I really don’t know, but I’ll echo another commenter that the greatest irony was to see this at the foot of the post in my RSS reader:

(with comments)

Loves it.

Phillip WinnMar 22, 2006 at 10:35AM

Blogcritics has a few (6) articles with more than 1000 comments. The longest has only 3440 comments, though. The biggest problem is how to display them all on one page. With the current CSS design, the pages take forever to load, though they could probably handle 10,000 more comments if it were not for that.

The sad part is that the number one article is about Pretty Ricky.

JCRogersMar 22, 2006 at 4:42PM

My personal record (on my site) is eight. Sadly, it was the post where I asked people to comment, so it probably doesn’t count. And several of them are just me.

lindaMar 23, 2006 at 6:22AM

The archives aren’t available anymore, but what about the Democratic Party blog on the days leading up to the election?

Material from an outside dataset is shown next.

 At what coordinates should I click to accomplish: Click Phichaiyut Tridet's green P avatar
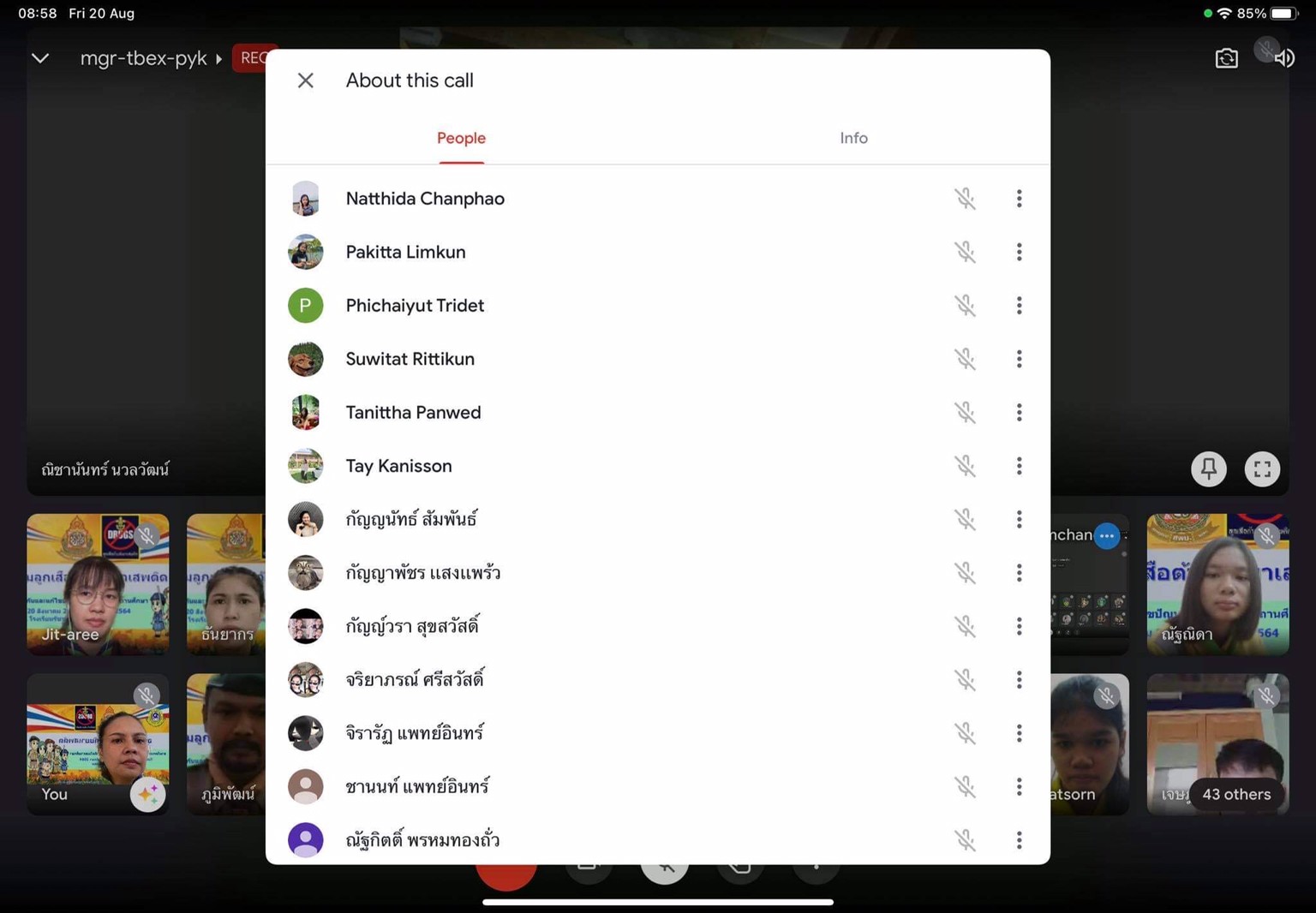pos(305,306)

SteveMar 23, 2006 at 8:55PM

Hydrogenaudio.org—a forum not a blog—has a thread
discussing what people are listening to, and it has been alive since 2002. Good ol’ aught-2.

United Tuna CannersMar 24, 2006 at 2:40PM

Good point Linda

Steph MineartMar 24, 2006 at 3:52PM

Reminds me of the time eons ago when we first got e-mail at work, and decided to see how many times we could reply back and forth to one another. I believe it was 600-something before the e-mail administrator caught on and made us knock it off.

At some point there’s a diminishing return, isn’t there? Who would scroll through and read thousands of comments?

This thread is closed to new comments. Thanks to everyone who responded.